Le problème des banlieues est très délicat, très complexe dans ses détails, mais il répond probablement à la formule utilisée par Charles de Gaulle dans ses mémoires de Guerre : « Vers l’Orient compliqué, je volais avec des idées simples ». Et, bien sûr, les idées du Général ne s’exprimaient pas en millions ou milliards d’unités monétaires ! Les banlieues ne s’achètent pas, elles se pacifient et se séduisent par un alliage adéquat de force et de délicatesse. La force pour rassurer et sécuriser des millions de personnes victimes de quelques dizaines de milliers de loubards, comme on disait jadis, et la délicatesse pour qu’une fois l’ordre rétabli – au prix, n’en doutons pas, d’opérations quasi militaires - la douceur de vivre germe à nouveau dans les quartiers. 

Quels sont les risques qu'encourt le pays à voir ces ambitions réformistes revues à la baisse ? Que traduit ce décalage entre discours et réalité ?

Notre Président a été formé à discourir, et il est un as aussi bien dans les joutes verbales que dans les discours classiques. Mais si cela est suffisant pour ne faire qu’une bouchée d’une malheureuse Marine Le Pen sur un plateau de télévision, et pour briller devant un auditoire d’étudiants américains, ce n’est pas suffisant pour affronter la réalité. Surtout si on ne dispose pas de l’arsenal conceptuel et analytique suffisant pour choisir de bonnes réformes composant un ensemble cohérent. La parodie de service national pour les grands adolescents est typique du choix de mesures symboliques qui montrent une gentille velléité plutôt qu’une forte volonté. Les symboles sont importants, et c’est justement à cause de cela qu’il ne faut les utiliser qu’à bon escient, sinon vous les dévaluez – et vous avec.

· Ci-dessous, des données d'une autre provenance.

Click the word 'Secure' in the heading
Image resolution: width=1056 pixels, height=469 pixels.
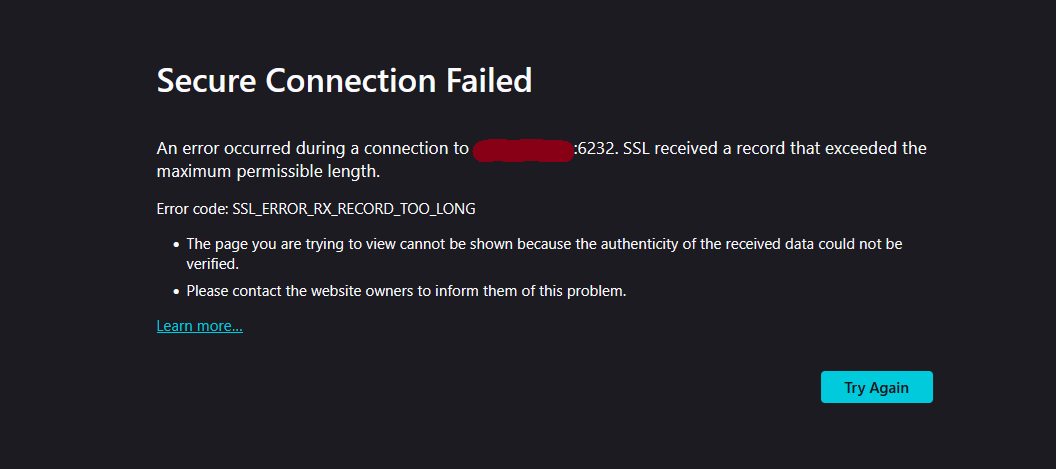tap(206, 81)
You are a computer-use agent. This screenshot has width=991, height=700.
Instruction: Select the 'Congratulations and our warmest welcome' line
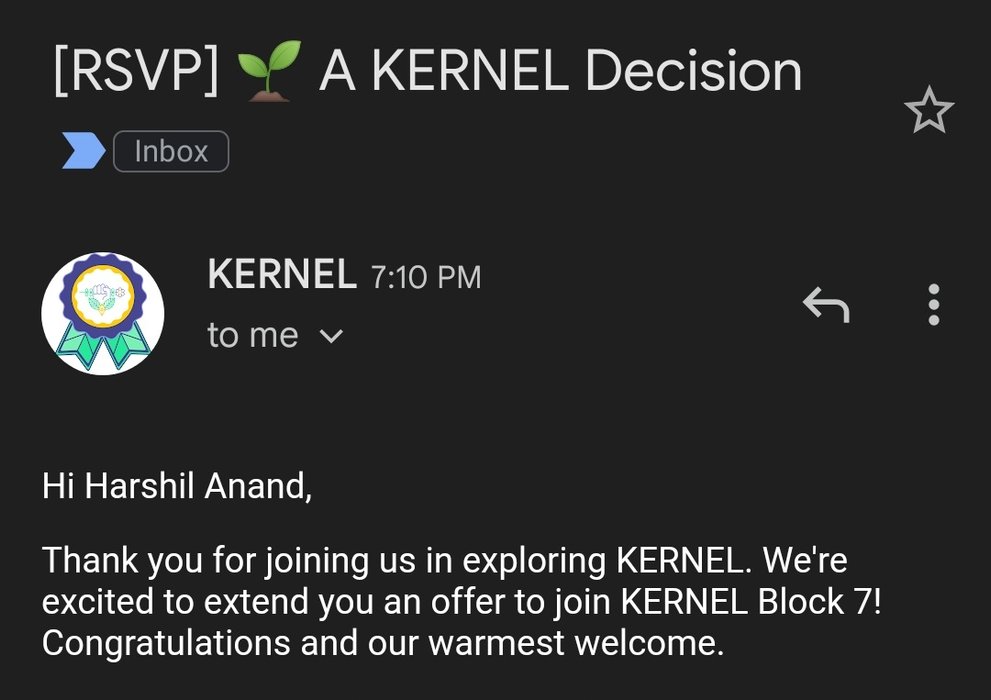coord(383,643)
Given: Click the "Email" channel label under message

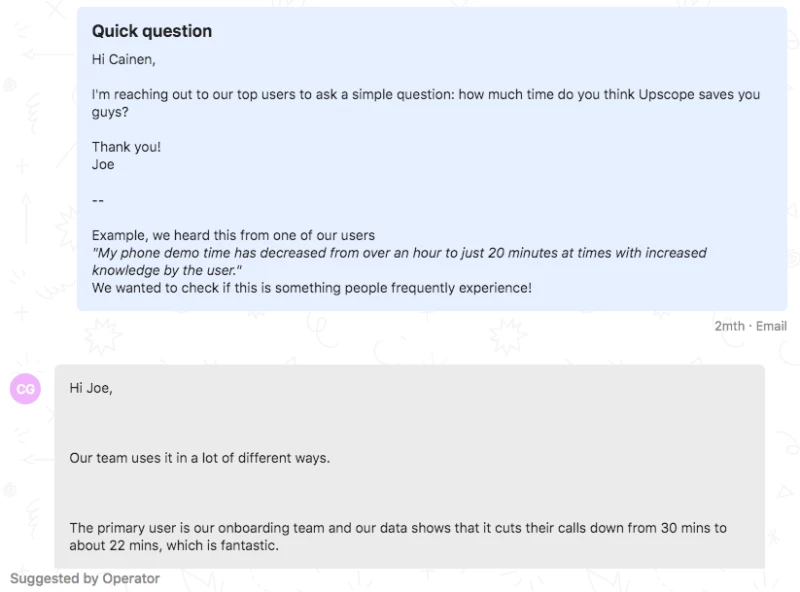Looking at the screenshot, I should tap(771, 326).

La parole présidentielle gagnerait à être plus rare et plus opérationnelle. Emmanuel Macron veut trop en faire en matière de communication, et le résultat est qu’il dévalue ses propos, et probablement aussi les directives qu’il donne à ses collaborateurs. Il doit insuffler un esprit de sérieux, voire de rigueur, au sein d’un monde politique et administratif qui est largement déboussolé, qui manque de directives claires et se réfugie soit dans des propositions qui sentent l’amateurisme à trois lieux à la ronde, soit dans l’application tantôt paresseuse, tantôt trop pointilliste, de règlements courtelinesques. Et pour cela il serait bon qu’il parle moins et qu’il étudie et agisse davantage. 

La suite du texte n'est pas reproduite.